• _PAGE_
==*==
Monday, April 21, 2014

The Bundy Paradigm: Will You Be a Rebel, Revolutionary or a Slave?

From Activist Post:

“Those who make peaceful revolution impossible will make violent revolution inevitable.”—John F. Kennedy

John W. Whitehead
Activist Post

Those tempted to write off the standoff at the Bundy Ranch as little more than a show of force by militia-minded citizens would do well to reconsider their easy dismissal of this brewing rebellion. This goes far beyond concerns about grazing rights or the tension between the state and the federal government.

Few conflicts are ever black and white, and the Bundy situation, with its abundance of gray areas, is no exception. Yet the question is not whether Cliven Bundy and his supporters are domestic terrorists, as Harry Reid claims, or patriots, or something in between. Nor is it a question of whether the Nevada rancher is illegally grazing his cattle on federal land or whether that land should rightfully belong to the government. Nor is it even a question of who’s winning the showdown— the government with its arsenal of SWAT teams, firepower and assault vehicles, or Bundy’s militia supporters with their assortment of weapons—because if such altercations end in bloodshed, everyone loses.

What we’re really faced with, and what we’ll see more of before long, is a growing dissatisfaction with the government and its heavy-handed tactics by people who are tired of being used and abused and are ready to say “enough is enough.” And it won’t matter what the issue is—whether it’s a rancher standing his ground over grazing rights, a minister jailed for holding a Bible study in his own home, or a community outraged over police shootings of unarmed citizens—these are the building blocks of a political powder keg. Now all that remains is a spark, and it need not be a very big one, to set the whole powder keg aflame.

As I show in my book A Government of Wolves: The Emerging American Police State, there’s a subtext to this incident that must not be ignored, and it is simply this: America is a pressure cooker with no steam valve, and things are about to blow. This is what happens when a parasitical government muzzles the citizenry, fences them in, herds them, brands them, whips them into submission, forces them to ante up the sweat of their brows while giving them little in return, and then provides them with little to no outlet for voicing their discontent.


The government has been anticipating and preparing for such an uprising for years. For example, in 2008, a U.S. Army War College report warned that the military must be prepared for a “violent, strategic dislocation inside the United States,” which could be provoked by “unforeseen economic collapse,” “purposeful domestic resistance,” “pervasive public health emergencies” or “loss of functioning political and legal order”—all related to dissent and protests over America’s economic and political disarray. Consequently, predicted the report, the “widespread civil violence would force the defense establishment to reorient priorities in extremis to defend basic domestic order and human security.”
==*==
• _COLLECTED MATERIAL_

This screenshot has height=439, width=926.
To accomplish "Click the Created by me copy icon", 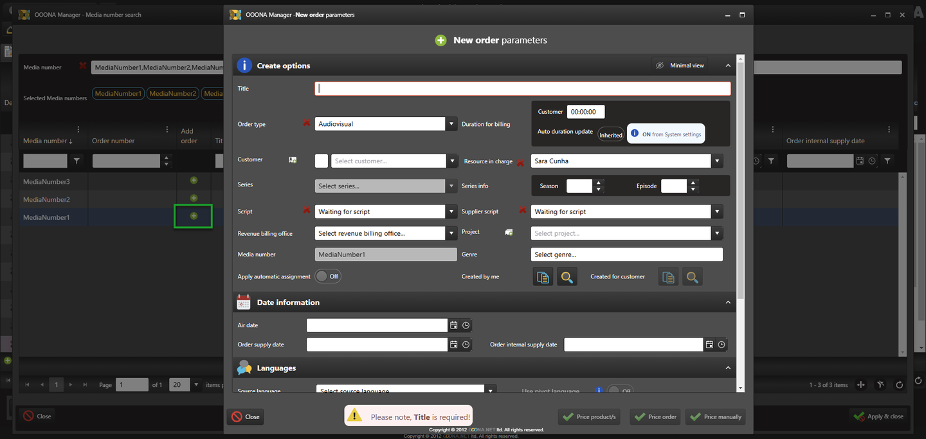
==*==
• _AIM_
Print, word for word, the passage of the Bundy Ranch article that opens with the words containing "What we’re really" and closes with "powder keg aflame.".

• _SOLUTION_
What we’re really faced with, and what we’ll see more of before long, is a growing dissatisfaction with the government and its heavy-handed tactics by people who are tired of being used and abused and are ready to say “enough is enough.” And it won’t matter what the issue is—whether it’s a rancher standing his ground over grazing rights, a minister jailed for holding a Bible study in his own home, or a community outraged over police shootings of unarmed citizens—these are the building blocks of a political powder keg. Now all that remains is a spark, and it need not be a very big one, to set the whole powder keg aflame.